> [Records shown]:

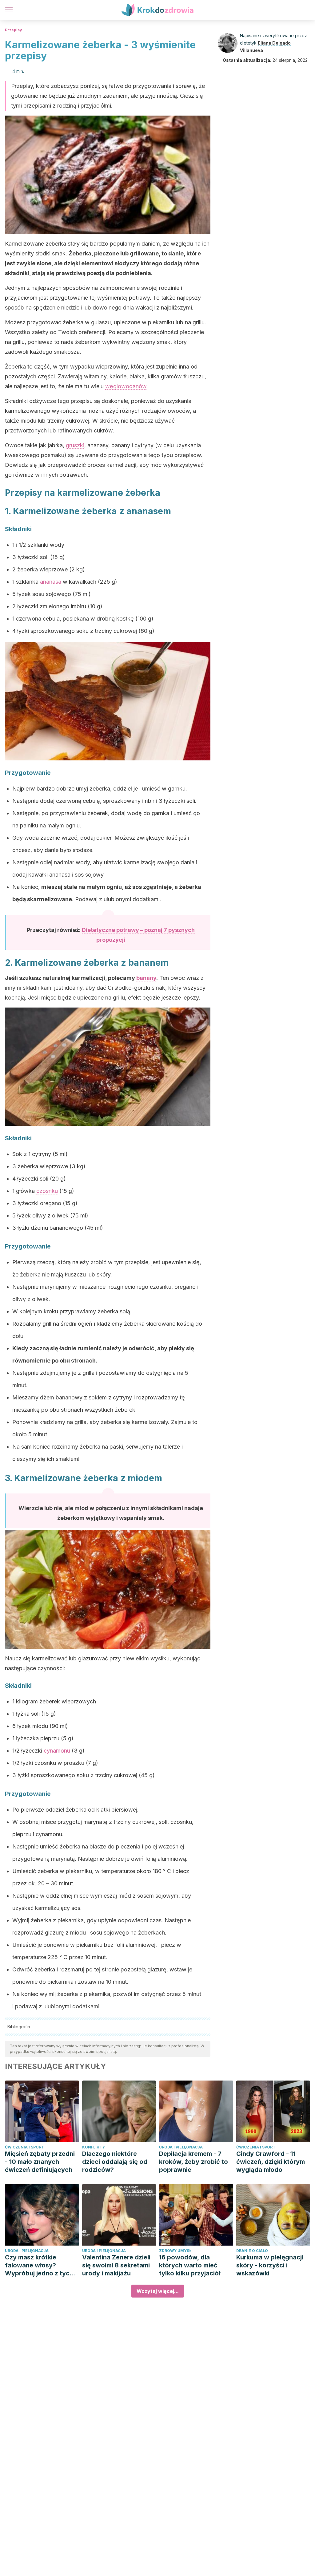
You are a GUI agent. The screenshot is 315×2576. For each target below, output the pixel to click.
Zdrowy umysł (175, 2250)
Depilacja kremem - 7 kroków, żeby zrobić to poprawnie (193, 2161)
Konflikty (93, 2147)
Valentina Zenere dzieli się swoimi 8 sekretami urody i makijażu (116, 2265)
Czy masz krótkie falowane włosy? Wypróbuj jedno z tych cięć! (39, 2265)
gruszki (75, 445)
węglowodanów (125, 386)
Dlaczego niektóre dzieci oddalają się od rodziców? (114, 2161)
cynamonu (57, 1750)
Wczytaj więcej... (158, 2291)
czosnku (47, 1191)
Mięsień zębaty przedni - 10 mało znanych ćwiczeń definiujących (40, 2161)
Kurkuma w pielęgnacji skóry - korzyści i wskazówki (269, 2265)
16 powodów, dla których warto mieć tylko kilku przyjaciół (189, 2265)
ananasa (50, 581)
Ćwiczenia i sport (24, 2147)
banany (146, 978)
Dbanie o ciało (252, 2250)
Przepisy (13, 30)
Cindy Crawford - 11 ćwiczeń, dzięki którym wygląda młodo (270, 2161)
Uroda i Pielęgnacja (181, 2147)
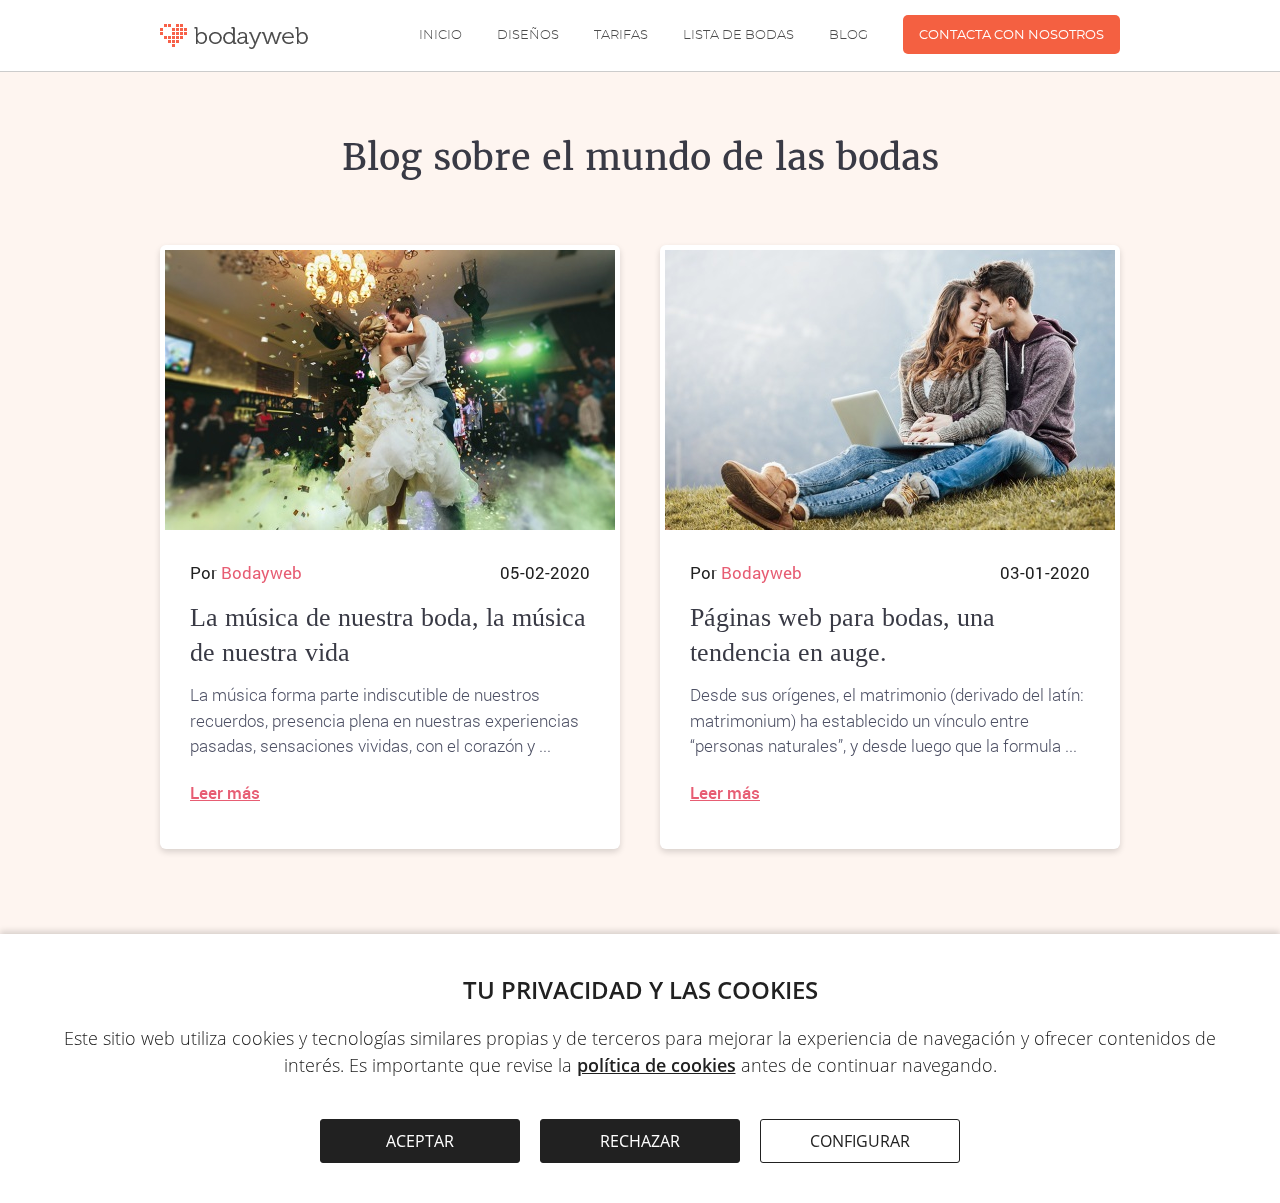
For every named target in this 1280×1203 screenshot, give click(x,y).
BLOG (848, 35)
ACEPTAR (420, 1141)
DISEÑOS (528, 35)
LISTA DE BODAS (738, 35)
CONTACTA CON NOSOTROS (1011, 35)
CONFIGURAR (860, 1141)
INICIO (440, 35)
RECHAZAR (640, 1141)
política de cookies (656, 1065)
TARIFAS (621, 35)
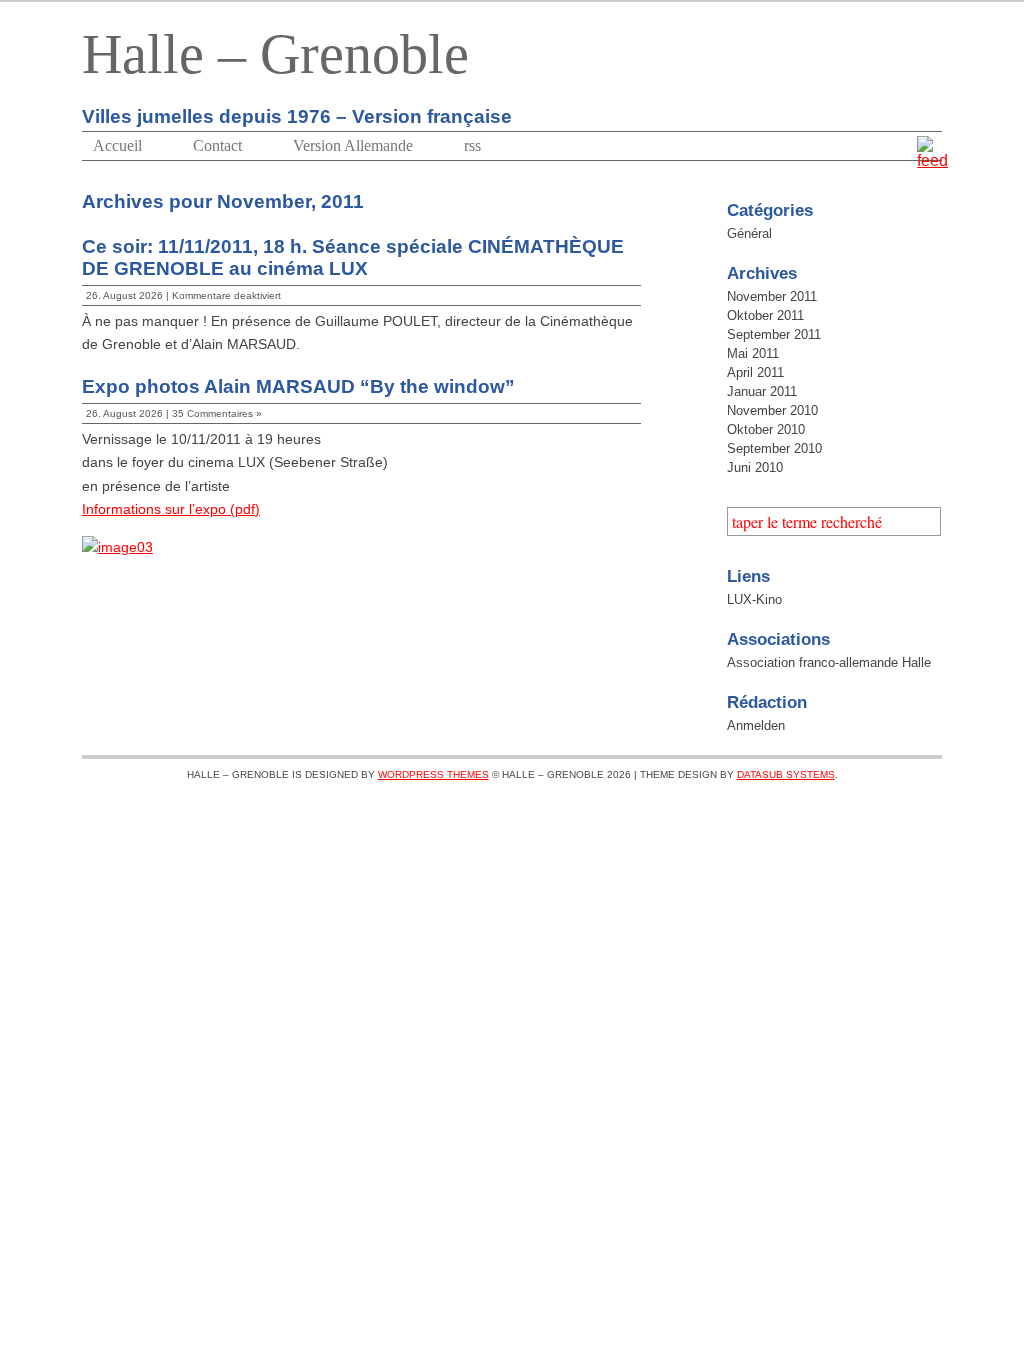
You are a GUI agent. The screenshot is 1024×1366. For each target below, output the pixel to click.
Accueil (117, 145)
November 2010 (772, 410)
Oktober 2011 (765, 315)
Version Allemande (353, 145)
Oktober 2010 (766, 429)
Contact (217, 145)
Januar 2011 (762, 391)
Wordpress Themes (433, 774)
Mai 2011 (753, 353)
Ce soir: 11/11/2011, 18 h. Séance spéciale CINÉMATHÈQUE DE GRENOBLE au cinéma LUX (353, 257)
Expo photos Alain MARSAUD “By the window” (298, 386)
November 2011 (772, 296)
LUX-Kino (754, 599)
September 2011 (774, 334)
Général (749, 233)
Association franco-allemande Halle (829, 662)
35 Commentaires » (217, 413)
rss (472, 145)
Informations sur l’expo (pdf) (171, 509)
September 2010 (774, 448)
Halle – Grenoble (275, 54)
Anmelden (756, 725)
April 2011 (755, 372)
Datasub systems (786, 774)
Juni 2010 (755, 467)
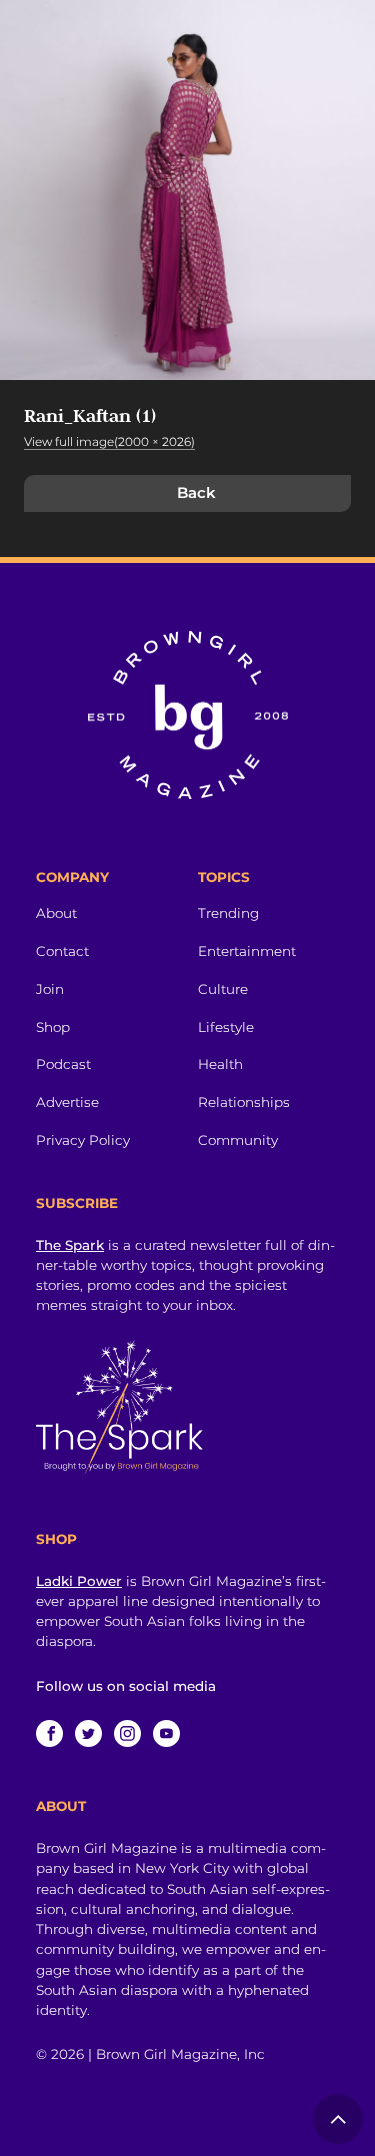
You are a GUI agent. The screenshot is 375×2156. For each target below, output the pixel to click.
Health (220, 1064)
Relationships (244, 1102)
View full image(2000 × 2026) (109, 441)
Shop (53, 1027)
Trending (228, 913)
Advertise (67, 1102)
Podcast (63, 1064)
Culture (223, 989)
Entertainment (247, 951)
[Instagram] (127, 1733)
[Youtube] (166, 1733)
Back (196, 492)
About (56, 913)
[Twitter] (88, 1733)
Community (238, 1140)
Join (50, 989)
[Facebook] (49, 1733)
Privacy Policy (83, 1140)
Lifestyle (226, 1027)
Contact (62, 951)
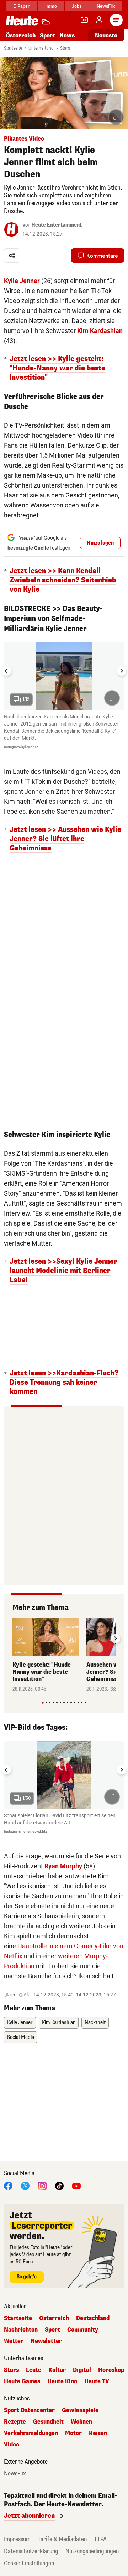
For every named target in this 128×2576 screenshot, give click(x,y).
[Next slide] (121, 671)
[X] (25, 2185)
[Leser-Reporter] (84, 20)
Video (11, 2444)
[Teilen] (12, 255)
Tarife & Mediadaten (62, 2539)
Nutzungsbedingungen (92, 2551)
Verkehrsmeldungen (31, 2433)
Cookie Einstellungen (29, 2563)
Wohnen (81, 2421)
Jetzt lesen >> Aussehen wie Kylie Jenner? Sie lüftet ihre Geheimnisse (65, 839)
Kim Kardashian (100, 330)
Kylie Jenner (22, 280)
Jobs (76, 6)
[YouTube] (76, 2185)
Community (82, 2329)
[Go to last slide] (6, 671)
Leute (33, 2370)
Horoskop (111, 2370)
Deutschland (93, 2318)
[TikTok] (59, 2185)
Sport (47, 35)
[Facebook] (8, 2185)
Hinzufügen (100, 543)
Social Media (20, 2037)
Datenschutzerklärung (31, 2551)
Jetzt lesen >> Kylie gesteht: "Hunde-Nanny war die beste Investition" (57, 368)
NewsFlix (106, 6)
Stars (65, 48)
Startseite (13, 48)
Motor (73, 2433)
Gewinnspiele (80, 2410)
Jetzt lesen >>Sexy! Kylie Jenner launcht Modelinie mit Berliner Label (63, 1271)
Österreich (21, 35)
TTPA (100, 2539)
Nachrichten (21, 2329)
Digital (82, 2370)
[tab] (42, 1702)
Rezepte (15, 2421)
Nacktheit (95, 2022)
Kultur (57, 2370)
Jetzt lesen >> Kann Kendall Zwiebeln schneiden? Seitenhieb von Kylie (63, 580)
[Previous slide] (12, 1638)
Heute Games (22, 2381)
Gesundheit (48, 2421)
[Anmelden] (99, 20)
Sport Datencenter (29, 2410)
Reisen (98, 2433)
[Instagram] (42, 2185)
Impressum (17, 2539)
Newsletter (46, 2341)
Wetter (13, 2341)
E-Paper (21, 6)
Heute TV (96, 2381)
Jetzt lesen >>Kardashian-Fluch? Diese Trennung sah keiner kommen (64, 1382)
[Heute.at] (22, 20)
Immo (51, 6)
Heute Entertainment (56, 225)
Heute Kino (62, 2381)
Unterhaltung (41, 48)
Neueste (106, 35)
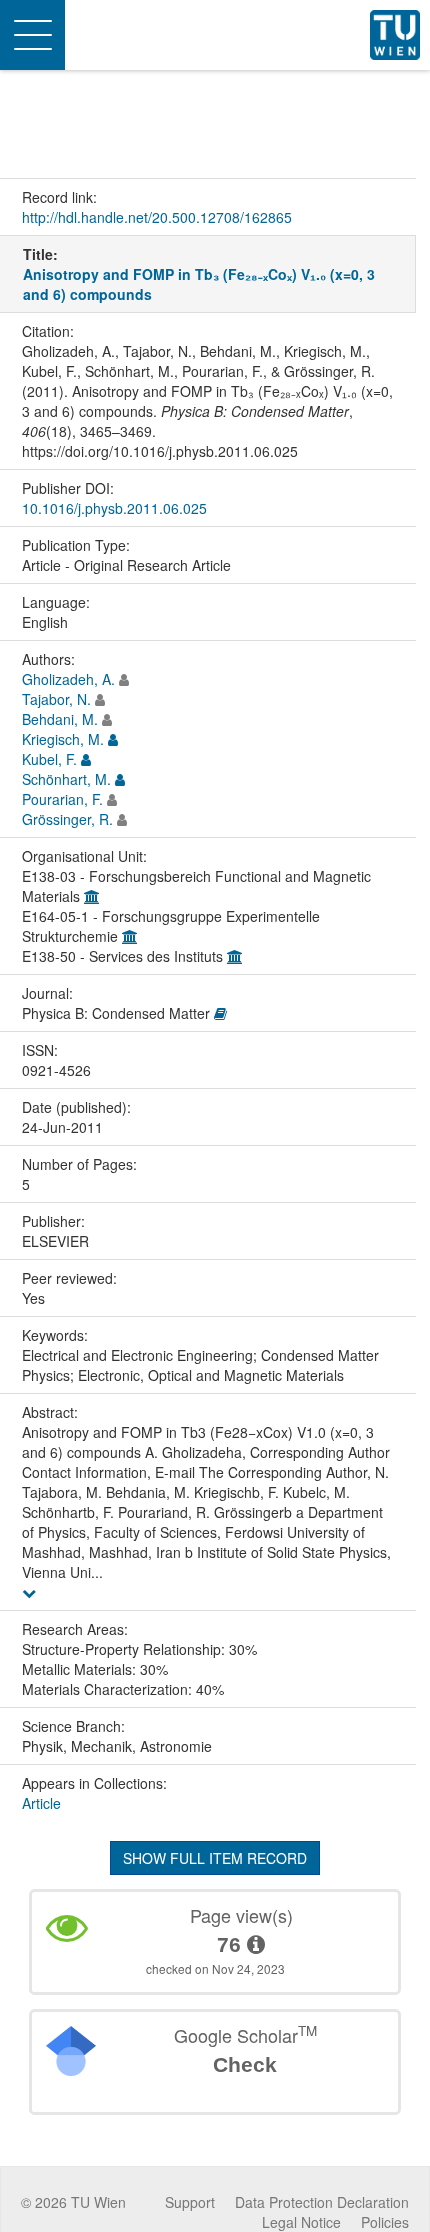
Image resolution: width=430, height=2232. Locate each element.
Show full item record (215, 1858)
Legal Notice (301, 2222)
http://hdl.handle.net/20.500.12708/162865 (157, 217)
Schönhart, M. (66, 779)
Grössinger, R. (67, 819)
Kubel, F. (49, 759)
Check (245, 2064)
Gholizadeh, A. (68, 679)
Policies (385, 2222)
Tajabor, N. (56, 699)
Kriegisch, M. (63, 739)
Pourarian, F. (62, 799)
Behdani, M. (60, 719)
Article (41, 1803)
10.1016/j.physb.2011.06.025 (114, 508)
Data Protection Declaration (322, 2202)
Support (190, 2202)
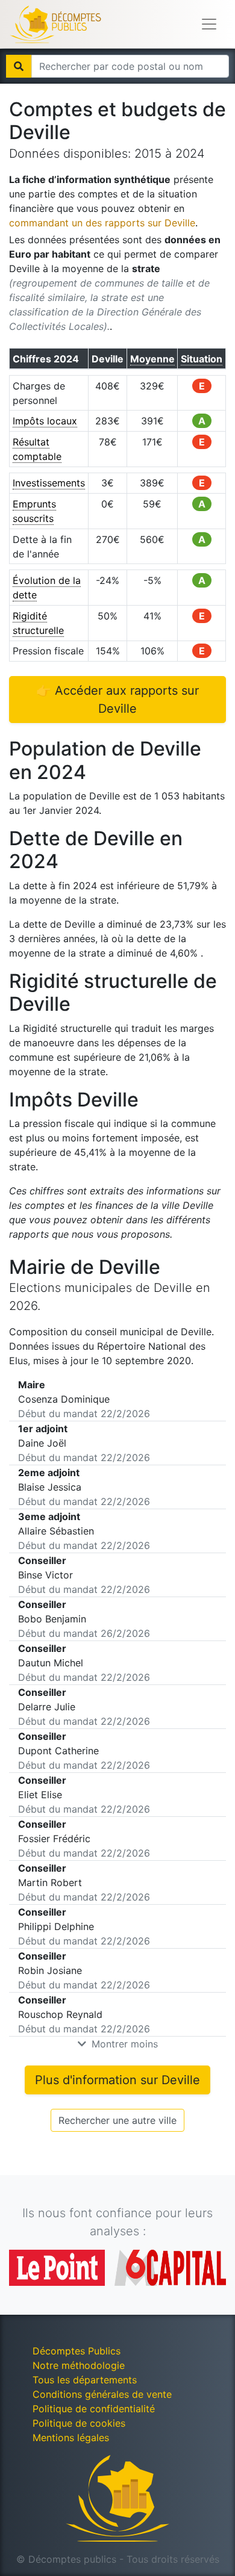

> [Task requirements]: The answer must be an exact copy of the lines from the one containing "Kim Kardashian (100, 330)" through the last line of the records, with no pictures included.

> [Answer space]:
Kim Kardashian (100, 330)
Kylie Jenner (22, 280)
Jobs (76, 6)
[YouTube] (76, 2185)
Community (82, 2329)
[Go to last slide] (6, 671)
Leute (33, 2370)
Horoskop (111, 2370)
Deutschland (93, 2318)
[TikTok] (59, 2185)
Sport (47, 35)
[Facebook] (8, 2185)
Hinzufügen (100, 543)
Social Media (20, 2037)
Datenschutzerklärung (31, 2551)
Jetzt lesen >> Kylie gesteht: "Hunde-Nanny war die beste Investition" (57, 368)
NewsFlix (106, 6)
Stars (65, 48)
Startseite (13, 48)
Motor (73, 2433)
Gewinnspiele (80, 2410)
Jetzt lesen >>Sexy! Kylie Jenner launcht Modelinie mit Berliner Label (63, 1271)
Österreich (21, 35)
TTPA (100, 2539)
Nachrichten (21, 2329)
Digital (82, 2370)
[tab] (42, 1702)
Rezepte (15, 2421)
Nacktheit (95, 2022)
Kultur (57, 2370)
Jetzt lesen >> Kann Kendall Zwiebeln schneiden? Seitenhieb von Kylie (63, 580)
[Previous slide] (12, 1638)
Heute Games (22, 2381)
Gesundheit (48, 2421)
[Anmelden] (99, 20)
Sport Datencenter (29, 2410)
Reisen (98, 2433)
[Instagram] (42, 2185)
Impressum (17, 2539)
Newsletter (46, 2341)
Wetter (13, 2341)
E-Paper (21, 6)
Heute TV (96, 2381)
Jetzt lesen >>Kardashian-Fluch? Diese Trennung sah keiner kommen (64, 1382)
[Heute.at] (22, 20)
Immo (51, 6)
Heute Entertainment (56, 225)
Heute Kino (62, 2381)
Unterhaltung (41, 48)
Neueste (106, 35)
Image resolution: width=430, height=2232. Locate each element.
Show full item record (215, 1858)
Legal Notice (301, 2222)
http://hdl.handle.net/20.500.12708/162865 (157, 217)
Schönhart, M. (66, 779)
Grössinger, R. (67, 819)
Kubel, F. (49, 759)
Check (245, 2064)
Gholizadeh, A. (68, 679)
Policies (385, 2222)
Tajabor, N. (56, 699)
Kriegisch, M. (63, 739)
Pourarian, F. (62, 799)
Behdani, M. (60, 719)
Article (41, 1803)
10.1016/j.physb.2011.06.025 (114, 508)
Data Protection Declaration (322, 2202)
Support (190, 2202)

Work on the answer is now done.